Yup, That’s my Mom

The look of confusion people give me when I am walking around with my host family is hilarious. It is like watching a constant game of “Which item doesn’t belong”. It’s more than obvious that I look nothing like them, with my paler than pale skin, freckles, and blue eyes. There’s also the fact that I am a giant here. Taller than every female and 97% of the males in this country, I stick out like a sore thumb. And my accent is just icing on the cake.

But people seem to ask the question “is this your daughter?” to my host family more than you could ever imagine. At first, we would explain. We would go into the story about me being a volunteer and how I am living with them for a few months while I teach at one of the schools in town. But that story is pretty long, especially in another language, and got boring after a while. Now we just go with it.

“Um… yeah, actually, she is my daughter? Why?”

It wonderful to watch their faces contort trying to think long and hard about how that could ever happen. How they could possibly have made something that turned out looking like me.

After a few weeks we even started to make it a bit of a game. Constantly coming up with mew stories about our lives. My host mom, Alba,  now introduces me as her daughter just see how people react. Two young men at our gym are completely convinced that I am her biological daughter.

My host dad, Darwin, likes to tell people that I am his “daughter from another woman”. A few weeks back, he even want as far as to tell the man who is trying to buy his house that. Personally, I think that’s a pretty brave move on his end. Even though these were a few awkward moments that followed where the man tried to come up with something to say, he still bought the house.

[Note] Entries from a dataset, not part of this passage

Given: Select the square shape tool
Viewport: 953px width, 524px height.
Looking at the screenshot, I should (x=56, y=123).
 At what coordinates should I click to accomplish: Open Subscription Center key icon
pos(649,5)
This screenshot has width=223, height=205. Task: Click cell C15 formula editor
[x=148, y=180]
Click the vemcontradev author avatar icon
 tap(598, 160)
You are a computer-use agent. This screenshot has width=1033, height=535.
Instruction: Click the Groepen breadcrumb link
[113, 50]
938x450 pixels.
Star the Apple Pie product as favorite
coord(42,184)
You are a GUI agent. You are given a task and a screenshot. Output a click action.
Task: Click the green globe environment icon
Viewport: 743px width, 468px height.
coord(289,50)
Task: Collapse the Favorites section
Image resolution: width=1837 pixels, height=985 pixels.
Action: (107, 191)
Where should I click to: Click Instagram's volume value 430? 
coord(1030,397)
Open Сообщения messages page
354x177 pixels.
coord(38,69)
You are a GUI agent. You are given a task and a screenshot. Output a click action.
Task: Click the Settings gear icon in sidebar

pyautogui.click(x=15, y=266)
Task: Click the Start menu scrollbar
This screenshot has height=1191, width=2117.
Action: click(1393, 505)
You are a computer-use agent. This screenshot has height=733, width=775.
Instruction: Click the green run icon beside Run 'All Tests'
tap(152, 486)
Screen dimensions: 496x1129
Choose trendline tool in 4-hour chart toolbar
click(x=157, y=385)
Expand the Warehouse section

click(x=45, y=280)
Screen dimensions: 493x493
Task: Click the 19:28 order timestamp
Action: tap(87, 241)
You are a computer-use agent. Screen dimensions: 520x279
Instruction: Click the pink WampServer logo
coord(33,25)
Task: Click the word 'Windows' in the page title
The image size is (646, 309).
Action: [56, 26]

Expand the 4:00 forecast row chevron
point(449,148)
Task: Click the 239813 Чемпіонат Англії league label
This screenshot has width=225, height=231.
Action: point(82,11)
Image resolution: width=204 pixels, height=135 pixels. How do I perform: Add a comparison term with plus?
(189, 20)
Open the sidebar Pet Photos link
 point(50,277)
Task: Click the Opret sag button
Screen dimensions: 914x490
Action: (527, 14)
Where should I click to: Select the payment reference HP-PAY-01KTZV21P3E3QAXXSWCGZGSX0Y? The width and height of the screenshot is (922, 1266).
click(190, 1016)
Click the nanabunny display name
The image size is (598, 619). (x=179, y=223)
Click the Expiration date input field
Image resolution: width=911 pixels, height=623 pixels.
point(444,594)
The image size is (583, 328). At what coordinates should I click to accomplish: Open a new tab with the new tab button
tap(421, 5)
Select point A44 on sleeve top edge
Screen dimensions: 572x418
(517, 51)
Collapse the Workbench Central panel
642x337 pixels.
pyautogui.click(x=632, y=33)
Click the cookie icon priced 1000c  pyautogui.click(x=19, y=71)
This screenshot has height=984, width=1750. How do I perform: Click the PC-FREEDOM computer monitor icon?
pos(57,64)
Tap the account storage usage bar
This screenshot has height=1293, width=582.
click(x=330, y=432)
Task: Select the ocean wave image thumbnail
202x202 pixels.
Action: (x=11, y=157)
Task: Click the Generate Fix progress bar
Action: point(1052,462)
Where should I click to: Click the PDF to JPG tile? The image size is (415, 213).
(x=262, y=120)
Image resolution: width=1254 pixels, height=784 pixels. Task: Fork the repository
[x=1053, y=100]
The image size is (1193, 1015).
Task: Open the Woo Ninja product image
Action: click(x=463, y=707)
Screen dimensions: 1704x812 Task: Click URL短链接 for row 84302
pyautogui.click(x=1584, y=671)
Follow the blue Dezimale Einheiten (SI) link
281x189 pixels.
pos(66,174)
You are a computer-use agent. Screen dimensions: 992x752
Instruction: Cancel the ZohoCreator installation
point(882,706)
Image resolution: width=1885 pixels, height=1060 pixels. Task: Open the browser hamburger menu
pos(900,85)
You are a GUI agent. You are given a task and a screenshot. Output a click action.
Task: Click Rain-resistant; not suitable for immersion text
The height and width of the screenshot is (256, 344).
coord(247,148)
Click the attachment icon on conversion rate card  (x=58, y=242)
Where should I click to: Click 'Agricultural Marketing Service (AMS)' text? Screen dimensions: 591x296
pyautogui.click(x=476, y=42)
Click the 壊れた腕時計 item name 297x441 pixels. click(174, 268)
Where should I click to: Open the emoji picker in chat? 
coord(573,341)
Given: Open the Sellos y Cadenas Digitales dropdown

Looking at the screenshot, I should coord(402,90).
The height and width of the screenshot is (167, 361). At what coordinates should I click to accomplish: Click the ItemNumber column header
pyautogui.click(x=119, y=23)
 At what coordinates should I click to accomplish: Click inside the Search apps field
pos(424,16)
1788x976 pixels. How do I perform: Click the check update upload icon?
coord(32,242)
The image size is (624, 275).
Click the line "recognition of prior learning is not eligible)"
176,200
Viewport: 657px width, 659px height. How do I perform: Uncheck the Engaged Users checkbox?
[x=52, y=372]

But my favorite is when we ignore the fact that I am not Ecuadorian all together. When people ask if we are serious after Alba calls me her daughter and we respond with something along the lines of “yeah, why wouldn’t she be?” or “I really just don’t understand what you’re trying to get at here”. It is funny watching these strangers struggle to put into words why I couldn’t possibly be her daughter. They obviously don’t want to say anything rude, but they are striving for answers to the mystery.

Every one of these conversations makes our days just a little bit brighter and we walk away laughing. As time here s coming closer to the end, Alba tells me she doesn’t know what she is going to do without her new “daughter”, but I tell her not to worry because she will be getting two new ones from Germany in September.